• [Short task A] In the essay on learning to breathe, what are the only two things that seem to matter right after being hit?

Learning to Breathe (Or 1 Million Blank Puzzle Pieces in the Rain)
I’ve never quite understood what it means when someone says that an action or person has “taken their breath away” in a positive manner. Have you ever been socked in the stomach? Or even worse the chest?
It’s not a pleasant feeling.
For a brief moment, everything around you is out of focus. The people trying to help you. The people trying to laugh at you. Or the people who hurt you. They all begin to look the same as you swirl about. The only two things that seem to matter at that moment are the basics: dealing with the pain and learning to breathe again.
Now, I’m not oblivious to the pain I’ve caused in my own life. There have been plenty of times that I’ve taken my own breath away, so to speak. Moments I’ve made mistakes and have left myself lying on the ground wondering how in the world I got there.
There have also been moments when I’ve been unknowingly punch in the gut. I’ve have my chest stepped on so to speak.
But ya know? The feeling is the same. The hurt. The confusion. The learning to breathe.
I’ve been knocked down by the best of them; but so far I haven’t been knocked out.
And I’ve learned that as life goes on, the pain doesn’t quite completely go away. Yes, it’s never quite as bad as it is as the pinnacle, but the tenderness and scaring will always remain.
And what I’ve learned most through all of this is simply this… that’s okay.
It’s okay to hurt. It’s okay to be confused. It’s okay to wonder what happened or where you are or where you are going.

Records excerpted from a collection
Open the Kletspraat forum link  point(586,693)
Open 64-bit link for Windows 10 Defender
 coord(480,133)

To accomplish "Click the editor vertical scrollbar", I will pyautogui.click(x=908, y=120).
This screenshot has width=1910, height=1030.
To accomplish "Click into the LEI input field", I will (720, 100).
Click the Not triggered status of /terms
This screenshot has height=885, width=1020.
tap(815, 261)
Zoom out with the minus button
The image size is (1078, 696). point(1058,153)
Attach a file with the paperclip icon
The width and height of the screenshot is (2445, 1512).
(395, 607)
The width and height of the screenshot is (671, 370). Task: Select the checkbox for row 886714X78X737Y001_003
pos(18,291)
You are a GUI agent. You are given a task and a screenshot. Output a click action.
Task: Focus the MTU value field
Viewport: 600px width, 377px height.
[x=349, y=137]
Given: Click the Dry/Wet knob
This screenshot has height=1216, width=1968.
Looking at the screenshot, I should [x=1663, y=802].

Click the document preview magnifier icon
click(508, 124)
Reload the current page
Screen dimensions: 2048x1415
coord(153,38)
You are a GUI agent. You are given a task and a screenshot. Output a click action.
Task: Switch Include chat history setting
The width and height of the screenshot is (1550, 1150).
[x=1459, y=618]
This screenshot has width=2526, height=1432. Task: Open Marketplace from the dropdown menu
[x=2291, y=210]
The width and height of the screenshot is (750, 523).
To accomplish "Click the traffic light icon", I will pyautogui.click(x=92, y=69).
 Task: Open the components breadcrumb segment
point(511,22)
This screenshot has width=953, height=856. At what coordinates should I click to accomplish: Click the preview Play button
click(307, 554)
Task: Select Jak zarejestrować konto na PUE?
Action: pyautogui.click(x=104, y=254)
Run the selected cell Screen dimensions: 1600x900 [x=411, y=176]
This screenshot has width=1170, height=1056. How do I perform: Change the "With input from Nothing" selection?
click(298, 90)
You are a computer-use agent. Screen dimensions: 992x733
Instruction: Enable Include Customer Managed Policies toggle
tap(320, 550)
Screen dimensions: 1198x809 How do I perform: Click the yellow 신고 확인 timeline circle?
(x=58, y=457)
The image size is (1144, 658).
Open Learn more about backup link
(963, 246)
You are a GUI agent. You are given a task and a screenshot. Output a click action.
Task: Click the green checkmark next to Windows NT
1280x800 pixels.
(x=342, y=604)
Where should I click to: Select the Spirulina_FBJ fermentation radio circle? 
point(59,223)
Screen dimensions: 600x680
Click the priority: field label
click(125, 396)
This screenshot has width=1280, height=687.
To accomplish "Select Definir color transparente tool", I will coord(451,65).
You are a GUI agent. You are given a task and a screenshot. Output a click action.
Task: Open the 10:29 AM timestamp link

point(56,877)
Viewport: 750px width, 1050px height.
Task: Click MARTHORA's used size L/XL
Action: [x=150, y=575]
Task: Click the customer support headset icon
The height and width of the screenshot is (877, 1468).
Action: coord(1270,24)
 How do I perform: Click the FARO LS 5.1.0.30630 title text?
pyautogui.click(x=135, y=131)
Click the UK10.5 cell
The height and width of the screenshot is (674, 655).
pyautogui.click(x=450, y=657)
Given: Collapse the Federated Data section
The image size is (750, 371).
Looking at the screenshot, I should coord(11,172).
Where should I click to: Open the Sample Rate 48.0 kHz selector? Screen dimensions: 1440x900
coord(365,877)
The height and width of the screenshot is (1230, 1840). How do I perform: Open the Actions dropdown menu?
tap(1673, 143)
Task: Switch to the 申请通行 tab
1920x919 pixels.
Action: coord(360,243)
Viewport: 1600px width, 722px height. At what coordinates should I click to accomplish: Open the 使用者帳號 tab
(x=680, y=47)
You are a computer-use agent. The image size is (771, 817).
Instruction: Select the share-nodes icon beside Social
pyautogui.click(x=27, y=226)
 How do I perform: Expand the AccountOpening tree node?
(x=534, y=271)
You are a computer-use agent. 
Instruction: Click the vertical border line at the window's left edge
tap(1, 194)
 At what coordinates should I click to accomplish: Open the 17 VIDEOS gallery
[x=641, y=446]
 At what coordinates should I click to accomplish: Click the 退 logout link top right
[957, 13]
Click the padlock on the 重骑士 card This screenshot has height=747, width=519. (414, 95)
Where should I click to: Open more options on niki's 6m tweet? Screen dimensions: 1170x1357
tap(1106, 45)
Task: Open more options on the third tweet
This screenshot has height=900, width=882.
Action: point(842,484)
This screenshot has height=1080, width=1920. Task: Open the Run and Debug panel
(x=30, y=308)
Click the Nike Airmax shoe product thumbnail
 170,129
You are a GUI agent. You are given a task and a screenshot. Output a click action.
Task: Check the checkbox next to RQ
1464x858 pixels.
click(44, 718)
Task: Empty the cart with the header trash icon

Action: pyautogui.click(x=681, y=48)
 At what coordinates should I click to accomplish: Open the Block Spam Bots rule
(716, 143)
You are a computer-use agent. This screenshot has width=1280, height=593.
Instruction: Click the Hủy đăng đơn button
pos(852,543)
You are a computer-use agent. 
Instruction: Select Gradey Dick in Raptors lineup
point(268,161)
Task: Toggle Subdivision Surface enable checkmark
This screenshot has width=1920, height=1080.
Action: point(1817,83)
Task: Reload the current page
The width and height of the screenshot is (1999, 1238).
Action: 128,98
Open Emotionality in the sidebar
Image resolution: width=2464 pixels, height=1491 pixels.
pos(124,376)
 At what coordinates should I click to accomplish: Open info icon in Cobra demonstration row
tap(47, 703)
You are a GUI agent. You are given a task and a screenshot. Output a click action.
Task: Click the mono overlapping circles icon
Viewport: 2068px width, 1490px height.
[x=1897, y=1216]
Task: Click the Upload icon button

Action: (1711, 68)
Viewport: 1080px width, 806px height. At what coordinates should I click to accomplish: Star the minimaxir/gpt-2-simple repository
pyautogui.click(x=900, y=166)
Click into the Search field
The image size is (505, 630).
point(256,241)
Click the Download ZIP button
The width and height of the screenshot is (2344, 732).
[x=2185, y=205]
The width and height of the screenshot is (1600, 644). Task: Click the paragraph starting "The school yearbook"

• [Short task B] Reproduce the records word for word, beginning at their first line and stopping after the line that contains "[x=349, y=137]".

• [Written solution A] Dealing with the pain and learning to breathe again.

• [Written solution B]
Open the Kletspraat forum link  point(586,693)
Open 64-bit link for Windows 10 Defender
 coord(480,133)

To accomplish "Click the editor vertical scrollbar", I will pyautogui.click(x=908, y=120).
This screenshot has width=1910, height=1030.
To accomplish "Click into the LEI input field", I will (720, 100).
Click the Not triggered status of /terms
This screenshot has height=885, width=1020.
tap(815, 261)
Zoom out with the minus button
The image size is (1078, 696). point(1058,153)
Attach a file with the paperclip icon
The width and height of the screenshot is (2445, 1512).
(395, 607)
The width and height of the screenshot is (671, 370). Task: Select the checkbox for row 886714X78X737Y001_003
pos(18,291)
You are a GUI agent. You are given a task and a screenshot. Output a click action.
Task: Focus the MTU value field
Viewport: 600px width, 377px height.
[x=349, y=137]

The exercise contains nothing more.